Sanskrit: The Language of Ayurveda



by Maria Radloff

Like yoga, Ayurveda exists within the language of the gods—Sanskrit. Rooted in poetic Sanskrit verses, Ayurveda had been passed down solely through the memorization of these sacred scriptures until only recently when Ayurveda began its journey beyond the borders of India.

Unlike yoga, whose language and culture have been completely Americanized in this country, Ayurveda has maintained more of its traditional Indian character. It is almost impossible to study Ayurveda in the U.S. without using some Sanskrit terminology. Everyone understands vāta, pitta, and kapha, even if they’re not pronounced properly.

The meaning of so many Ayurvedic concepts is so deeply embedded in the language, that it would be nearly impossible to teach Ayurveda without using Sanskrit. Imagine replacing the word pañcakārma with “cleansing process” every time you refer to this Ayurvedic procedure. The English term hardly does justice to the treatment’s complexities. Likewise, how would you refer to the process of upaśaya without having that word in your Sanskrit vocabulary? Sanskrit words don’t always translate neatly into English because they often convey concepts whose meanings are deeper and more nuanced than their literal definitions suggest. Some of these Sanskrit concepts don't exist in Western culture, so translating them is impossible; you have to explain them instead, which can be arduous. Without the Sanskrit terms, you have to resort to lengthy explanations or deficient English replacements to speak about Ayurvedic principles and practices.

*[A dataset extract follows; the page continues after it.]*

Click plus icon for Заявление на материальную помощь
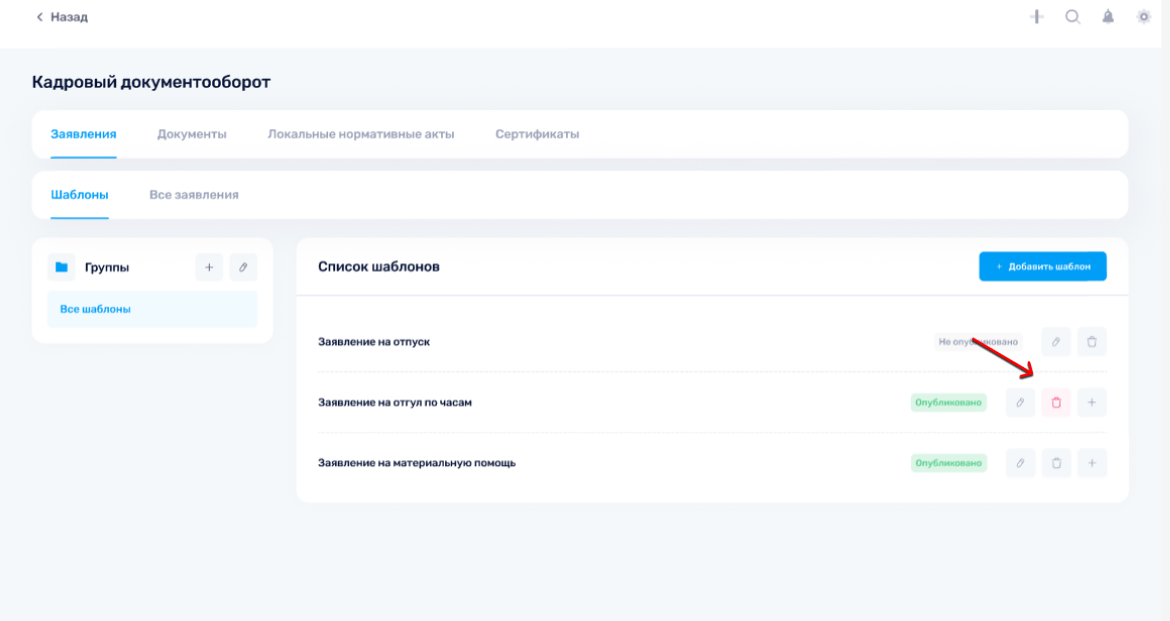click(1092, 463)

One of the beautiful things about Ayurvedic terminology is that once you understand the root words, you can decipher and understand many of the Ayurvedic terms more clearly by breaking them into their original parts. For example, it’s easy to figure out that hrdroga refers to heart disease once you know that hrd means “heart” and roga means “disease.” This approach gets a little trickier with words like grdhrasi (the Ayurvedic term for sciatica). In this case, the root grdhra, which means vulture, refers to a characteristic sign of the condition—an ungainly vulture-like walk.

As someone who learned Sanskrit in the U.S. through yoga, I had an advantage in understanding the language of Ayurveda through these root words. For example, prasara, which means “spread,” is used in Ayurveda to refer to the third stage of disease, when it spreads from its original site to other locations in the body. This word is familiar to yogis from the frequently mispronounced name of the popular pose prasārita pādottānāsana, or wide spread intense extended leg posture. Because yoga and Ayurveda were born from the same philosophy, Sanskrit is equally interwoven into both sciences, so understanding one will help a student understand the other.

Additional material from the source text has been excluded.